ブタインフルエンザがなぜヒトに感染するの?


 娘: メキシコとアメリカで、ブタインフルエンザの感染が
    大きなニュースになっているね!ブタのウイルスがなぜヒトに感染するの?

 父: その前に、ウイルスについてどれくらい知っている?

 娘: 遺伝子を持っているけど、自分では増殖できない。
    細胞に感染すると増殖できる。生物みたいな、生物でないみたいなーーーー。

 父: よく知っているね。生きた細胞に感染して、細胞の機能を利用して増殖するんだ。
    ウイルスの「ゲノム」遺伝子一組をまとめてゲノムという)は小さくて、
    遺伝子の数は、数個からせいぜい200個。ちなみに、
    大腸菌ゲノムの遺伝子数は約4、000個、ヒトゲノムの遺伝子数は
    約33、000個だから、ウイルスの遺伝子数が少ないことが分かるね。
    ウイルスは究極の寄生生物といえるね。

 娘: ウイルスのゲノムはやはりDNAなの?

 父: ウイルス以外のすべての生物のゲノムはDNAだけど、ウイルスのゲノムは
    DNAの場合(「DNAウイルス」)とRNAの場合(「RNAウイルス」)

    ある。インフルエンザウイルスはRNAウイルスだ。

 娘: ウイルスはゲノムのほかになにを持ってるの?

 父: 一般的に、ゲノムDNAやゲノムRNAを中心にして、
    周囲にタンパク質が取り囲んで、「ウイルス粒子」を作っている。
    ゲノムがタンパク質の服を着ているみたいだな。

 娘: インフルエンザウイルスはどのようにして感染するの?

 父: 咳やくしゃみによって「飛まつ感染」したり、小さい飛まつになって「空気感染」
    したりする。喉や気管などの「気道粘膜の上皮細胞」に侵入し、
    その中で大量に増殖する。ついで、細胞外に飛び出して、咳やくしゃみによって
    体外に飛散する。感染性が強く、集団発生することが多ことは知ってるね。

 娘: ある程度流行すると、収まるのはなぜ?

 父: ウイルスが蔓延すると、「免疫(抗体)」を持つ人の割合が増えるので、
    流行が沈静化する。

 娘: ウイルスの遺伝子が「変異」すると、大流行が起こるって聞いたけど、
    免疫と関係があるの?

 父: そうだ。ウイルス表面のタンパク質抗原の構造が変化すると、抗体が結合しない、
    つまり働かなくなり、流行がおこる。
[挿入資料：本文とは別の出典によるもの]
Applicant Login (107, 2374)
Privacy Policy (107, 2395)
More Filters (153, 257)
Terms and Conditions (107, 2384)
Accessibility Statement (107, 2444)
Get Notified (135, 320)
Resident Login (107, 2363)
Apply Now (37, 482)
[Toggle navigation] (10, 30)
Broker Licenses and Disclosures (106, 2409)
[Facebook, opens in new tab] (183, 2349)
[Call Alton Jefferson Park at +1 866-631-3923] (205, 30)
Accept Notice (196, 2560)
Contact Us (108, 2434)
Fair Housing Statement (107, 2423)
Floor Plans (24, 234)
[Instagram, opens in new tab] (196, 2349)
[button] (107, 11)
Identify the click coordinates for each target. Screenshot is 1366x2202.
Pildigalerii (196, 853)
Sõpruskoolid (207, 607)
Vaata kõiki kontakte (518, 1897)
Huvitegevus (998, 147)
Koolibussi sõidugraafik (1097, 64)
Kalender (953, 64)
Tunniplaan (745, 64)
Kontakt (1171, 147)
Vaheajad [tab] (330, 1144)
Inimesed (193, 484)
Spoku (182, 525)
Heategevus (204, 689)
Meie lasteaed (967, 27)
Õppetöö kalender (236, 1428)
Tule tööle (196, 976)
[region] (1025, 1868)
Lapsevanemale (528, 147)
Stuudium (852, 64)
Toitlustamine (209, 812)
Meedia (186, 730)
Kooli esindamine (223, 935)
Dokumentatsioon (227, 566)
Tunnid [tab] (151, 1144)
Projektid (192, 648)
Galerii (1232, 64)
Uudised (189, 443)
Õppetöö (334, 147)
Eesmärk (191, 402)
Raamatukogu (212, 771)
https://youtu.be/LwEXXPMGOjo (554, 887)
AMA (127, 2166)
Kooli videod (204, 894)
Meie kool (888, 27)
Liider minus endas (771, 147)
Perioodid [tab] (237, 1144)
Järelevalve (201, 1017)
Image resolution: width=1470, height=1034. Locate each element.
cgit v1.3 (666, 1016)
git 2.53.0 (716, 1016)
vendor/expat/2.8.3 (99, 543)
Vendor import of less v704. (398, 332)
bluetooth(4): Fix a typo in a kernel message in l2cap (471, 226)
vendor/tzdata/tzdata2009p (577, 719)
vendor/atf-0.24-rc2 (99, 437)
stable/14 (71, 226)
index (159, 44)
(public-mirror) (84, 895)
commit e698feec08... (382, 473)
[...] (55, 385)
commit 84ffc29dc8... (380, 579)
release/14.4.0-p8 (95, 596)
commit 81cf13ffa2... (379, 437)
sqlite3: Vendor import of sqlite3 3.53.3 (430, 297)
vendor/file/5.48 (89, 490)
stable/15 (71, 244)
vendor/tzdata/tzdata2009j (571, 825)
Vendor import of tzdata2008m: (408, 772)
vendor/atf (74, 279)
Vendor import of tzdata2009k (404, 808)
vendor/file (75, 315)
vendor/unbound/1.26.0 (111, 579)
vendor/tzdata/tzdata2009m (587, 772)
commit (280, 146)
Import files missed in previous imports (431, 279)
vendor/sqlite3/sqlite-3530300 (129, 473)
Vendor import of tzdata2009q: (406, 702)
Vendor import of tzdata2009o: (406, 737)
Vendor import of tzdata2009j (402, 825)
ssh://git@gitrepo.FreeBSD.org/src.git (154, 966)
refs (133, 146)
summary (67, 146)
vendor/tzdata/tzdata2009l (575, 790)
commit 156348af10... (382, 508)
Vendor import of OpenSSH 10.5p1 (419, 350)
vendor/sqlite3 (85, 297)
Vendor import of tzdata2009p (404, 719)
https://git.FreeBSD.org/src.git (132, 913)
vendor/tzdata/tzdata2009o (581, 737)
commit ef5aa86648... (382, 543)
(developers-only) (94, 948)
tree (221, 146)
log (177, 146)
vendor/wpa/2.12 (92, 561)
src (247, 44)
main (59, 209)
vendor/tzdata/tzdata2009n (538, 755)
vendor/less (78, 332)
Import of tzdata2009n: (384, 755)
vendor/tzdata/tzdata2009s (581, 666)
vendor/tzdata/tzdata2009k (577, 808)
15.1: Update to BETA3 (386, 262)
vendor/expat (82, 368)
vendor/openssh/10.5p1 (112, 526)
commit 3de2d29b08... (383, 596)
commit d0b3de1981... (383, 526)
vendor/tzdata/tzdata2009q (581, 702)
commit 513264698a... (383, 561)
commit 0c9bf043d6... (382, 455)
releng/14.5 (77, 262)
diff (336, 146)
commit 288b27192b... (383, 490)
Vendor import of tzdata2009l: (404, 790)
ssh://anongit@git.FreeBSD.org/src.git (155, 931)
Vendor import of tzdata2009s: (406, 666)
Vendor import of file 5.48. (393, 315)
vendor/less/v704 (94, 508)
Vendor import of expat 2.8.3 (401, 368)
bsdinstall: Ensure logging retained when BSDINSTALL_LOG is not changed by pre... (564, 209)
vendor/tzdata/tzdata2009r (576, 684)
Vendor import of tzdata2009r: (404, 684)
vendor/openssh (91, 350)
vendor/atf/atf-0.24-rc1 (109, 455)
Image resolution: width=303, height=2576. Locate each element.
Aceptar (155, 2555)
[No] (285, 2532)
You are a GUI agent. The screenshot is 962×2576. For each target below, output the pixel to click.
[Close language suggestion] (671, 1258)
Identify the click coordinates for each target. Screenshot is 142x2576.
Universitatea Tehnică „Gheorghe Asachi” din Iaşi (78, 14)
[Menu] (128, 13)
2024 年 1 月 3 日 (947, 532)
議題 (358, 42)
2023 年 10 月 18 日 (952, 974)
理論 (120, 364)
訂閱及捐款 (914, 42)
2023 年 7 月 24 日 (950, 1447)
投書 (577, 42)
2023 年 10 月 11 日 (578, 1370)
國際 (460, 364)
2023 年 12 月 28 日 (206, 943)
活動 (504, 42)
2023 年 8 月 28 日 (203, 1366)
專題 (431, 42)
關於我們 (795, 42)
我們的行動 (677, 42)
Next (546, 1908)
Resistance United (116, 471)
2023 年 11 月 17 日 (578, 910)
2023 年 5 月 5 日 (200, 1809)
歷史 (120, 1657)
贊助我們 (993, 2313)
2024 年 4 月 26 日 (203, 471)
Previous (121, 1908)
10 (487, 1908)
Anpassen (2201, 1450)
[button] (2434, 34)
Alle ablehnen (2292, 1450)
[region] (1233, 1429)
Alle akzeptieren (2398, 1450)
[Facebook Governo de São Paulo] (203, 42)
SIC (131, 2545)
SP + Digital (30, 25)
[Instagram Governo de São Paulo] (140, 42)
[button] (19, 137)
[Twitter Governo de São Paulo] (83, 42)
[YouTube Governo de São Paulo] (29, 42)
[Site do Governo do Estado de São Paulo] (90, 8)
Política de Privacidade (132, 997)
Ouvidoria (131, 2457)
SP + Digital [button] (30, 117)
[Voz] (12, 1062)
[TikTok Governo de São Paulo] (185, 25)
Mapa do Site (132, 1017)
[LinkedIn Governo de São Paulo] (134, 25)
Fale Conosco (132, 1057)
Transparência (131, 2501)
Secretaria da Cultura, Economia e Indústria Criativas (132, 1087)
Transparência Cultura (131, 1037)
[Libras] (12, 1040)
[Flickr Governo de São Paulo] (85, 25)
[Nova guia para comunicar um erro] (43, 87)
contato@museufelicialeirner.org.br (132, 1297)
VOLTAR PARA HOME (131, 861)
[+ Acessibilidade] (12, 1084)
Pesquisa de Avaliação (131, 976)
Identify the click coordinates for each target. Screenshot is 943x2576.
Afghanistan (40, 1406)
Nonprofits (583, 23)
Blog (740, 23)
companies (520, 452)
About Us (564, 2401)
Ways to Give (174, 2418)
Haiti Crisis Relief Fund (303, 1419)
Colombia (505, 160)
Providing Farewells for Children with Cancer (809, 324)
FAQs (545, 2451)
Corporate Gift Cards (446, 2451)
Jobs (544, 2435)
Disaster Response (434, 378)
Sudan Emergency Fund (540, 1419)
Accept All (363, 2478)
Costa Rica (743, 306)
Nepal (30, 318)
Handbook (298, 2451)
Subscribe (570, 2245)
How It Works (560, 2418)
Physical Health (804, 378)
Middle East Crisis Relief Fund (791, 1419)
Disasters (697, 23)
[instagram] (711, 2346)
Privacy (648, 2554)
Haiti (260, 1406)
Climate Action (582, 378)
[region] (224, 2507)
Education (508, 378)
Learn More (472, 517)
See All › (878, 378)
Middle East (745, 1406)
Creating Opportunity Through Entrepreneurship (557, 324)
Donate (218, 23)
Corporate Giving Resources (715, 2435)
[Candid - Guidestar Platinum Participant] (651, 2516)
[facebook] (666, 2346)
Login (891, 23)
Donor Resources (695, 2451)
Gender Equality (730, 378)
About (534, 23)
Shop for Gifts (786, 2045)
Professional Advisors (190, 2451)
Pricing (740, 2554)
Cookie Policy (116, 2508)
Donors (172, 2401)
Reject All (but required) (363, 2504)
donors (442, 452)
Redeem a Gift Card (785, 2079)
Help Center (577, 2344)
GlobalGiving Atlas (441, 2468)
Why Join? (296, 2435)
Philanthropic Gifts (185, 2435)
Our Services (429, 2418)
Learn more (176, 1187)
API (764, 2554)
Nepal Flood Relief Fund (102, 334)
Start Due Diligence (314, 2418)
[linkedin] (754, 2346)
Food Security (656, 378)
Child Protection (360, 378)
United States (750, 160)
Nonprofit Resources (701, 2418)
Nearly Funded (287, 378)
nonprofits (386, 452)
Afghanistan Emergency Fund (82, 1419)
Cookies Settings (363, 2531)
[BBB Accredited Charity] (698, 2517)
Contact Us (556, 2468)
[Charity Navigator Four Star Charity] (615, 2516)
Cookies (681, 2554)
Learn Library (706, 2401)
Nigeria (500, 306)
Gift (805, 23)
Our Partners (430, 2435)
ウイルスがちょっと変装すると、
    抗体君は見分けられなくなるんだ。

 娘: ところで、ウイルスが細胞に感染する仕組みは分かっているの?

 父: よい質問だ。ウイルスによって違うが、インフルエンザウイルスの場合は、
    細胞表面にある「受容体」に結合して感染する。この受容体は、「シアル酸」と
    よばれる糖を含む糖鎖であることが分かっている。

 娘: ふつう、動物のインフルエンザウイルスはヒトには感染しないと聞いたけど、
    その受容体と関係があるの?

 父: すごい! そうなんだ。たとえば、ヒトのインフルエンザウイルスと
    ヒト細胞の受容体とはぴったり結合するが、
    ほかの動物のインフルエンザウイルスはヒトの受容体に結合しなかったり、
    結合が弱く、感染しにくい。

 娘: じゃあ、なぜトリやブタのインフルエンザウイルスが
    ヒトに感染するようになったの?

 父: そこが問題だね。たとえば、ヒト型インフルエンザウイルスと
    ブタ型インフルエンザウイルスが同時に感染すると、ヒト型ウイルスゲノムと
    ブタ型ウイルスゲノムが、部品(遺伝子を一部)を交換することがあるんだ。
    そうすると、ヒトの部品をもつブタウイルスが生じる。
    このヒト部品がヒト細胞の受容体に結合する部品だと、この変異ブタウイスは
    ヒト細胞に感染出来るようになる。しかし、ヒトはブタウイルスに対する免疫を
    持っていないので、大流行する可能性があるな。

 娘: 予防するにはそうすればいいの?

 父: その答えはちょっと長くなるので、次回にしよう。

今は新型インフルエンザの
感染が広がっていますね、
インフルエンザウイルスは
生きた細胞に感染して、細胞の
機能を利用して増殖するなんて、
田舎のオバサンは全然知らずに
ノホホーンとしていました。
この新型ウイルスは
ウイルスの遺伝子が「変異」して
大流行が起こっているのですね。
予防するには次回の講義を
待ちます。   写真は主人が
トラクターで帰る所です。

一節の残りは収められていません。